Marília e Gustavo eram casados há 10 anos, e todas as pessoas que moravam perto deles, sentiam um pouco de inveja pelo amor que aquele casal transparecia ter com reciprocidade. Até que um dia, a vizinhança toda ouviu gritos entre acusações e desabafos, até barulhos de coisas quebrando. Alguns pensaram que aquele seria realmente o fim; outros, ao pensarem o mesmo, sentiam até um certo orgulho por não terem chegado a esse ponto de fazer escândalo.
- Você vai embora hoje ainda, não quero mais olhar na tua cara!
- Mas... Marília! Não é melhor pensarmos mais um pouco? Vamos jogar 10 anos de casamento no lixo? Por que isso agora, que bicho te mordeu?
- Que bicho me mordeu? É assim que você fala disto? - Diz Marília, apontando para o celular, onde exibia uma mensagem de texto com a frase “Estou te esperando, amor, por que a demora? No mesmo local, amanhã, às 3h, não esquece dessa vez”.
- Você está exagerando, não é nada disso que estás pensando, Marília, deixa eu te explicar! Este celular é de um ami...
- Ah, olha pra minha cara, Gustavo! Tu só podes estar brincando, eu só posso ter a cara de uma palhaça mesmo! (Interrompe Marília).
- Meu amor, amanhã tu ligas para o Sérgio, ele irá te explicar isso tudo, está bem? Mas fica calma!
- Ah... Além de tudo ainda és um covarde, vais ficar ligando pra amiguinho pra te acobertar, fora que o Sérgio é outro pilantra! Toma vergonha na cara, não és homem? Ao menos assume o que fizeste!
- Olha, tu acreditas no que quiseres, queres que eu vá embora, eu vou! Sei que estou na razão e não vou ficar aqui implorando pra que acredites em mim; se em 10 anos ainda não percebeste que te amo e que podes confiar em mim, então não será em algumas horas que tentarei te convencer. Tchau!
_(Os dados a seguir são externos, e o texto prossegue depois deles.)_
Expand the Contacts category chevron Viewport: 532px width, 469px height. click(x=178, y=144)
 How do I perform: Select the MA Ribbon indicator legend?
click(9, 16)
Ao fechar a porta, Marília correu para o quarto e trancou-se para que nem a empregada a perturbasse naquele momento e, aos prantos, gritava de raiva o nome de Gustavo. Sentia-se como no começo do casamento, quando sempre tinha que se preocupar com os lugares que ele frequentava e os amigos com quem andava, sentia-se uma idiota. Resolveu que havia aguentado todo aquele tempo ao lado dele por amor, sempre fiel e que não merecia ser traída, e ainda ria, ao mesmo tempo que chorava, das declarações que ele falara antes de sair, ainda a acusando de não ter confiança, mesmo ele não tendo como argumentar contra aquilo que era óbvio pra ela. Depois de uma boa noite de sono, resolveu ir a um barzinho que ficava perto de sua casa; queria descontar sua raiva beijando outro homem, achava que essa seria a melhor punição para Gustavo, pagando na "mesma moeda". Ao chegar no bar, atraía olhares de muitos homens, afinal, aquele bar era para paquerar e Marília era uma mulher muito charmosa, elegante, olhos cor-de-mel, esbelta, com seus 35 anos, aparentava uns 30, no máximo. Sentou-se e logo o barman ofereceu-lhe uma bebida e apontou para um homem que sorriu para ela, este era mais velho, beirava seus 48, apesar de aparentar um pouco menos. Muito charmoso, elegante, mais que Gustavo que, apesar de ter a mesma idade que Marília, já estava desleixado e não se preocupava mais com a aparência. Marília então começou a conversar com esse homem, chamava-se Tadeu. Beijaram-se, por iniciativa dele.
- Não posso, sinto muito. - Interrompe Marília.
- Por que, linda? Você mesma me contou que seu marido é um cafajeste!
- Eu sei... Mas eu não tenho certeza, de repente estou tomando uma decisão precipitada. Mil desculpas, tenho que ir.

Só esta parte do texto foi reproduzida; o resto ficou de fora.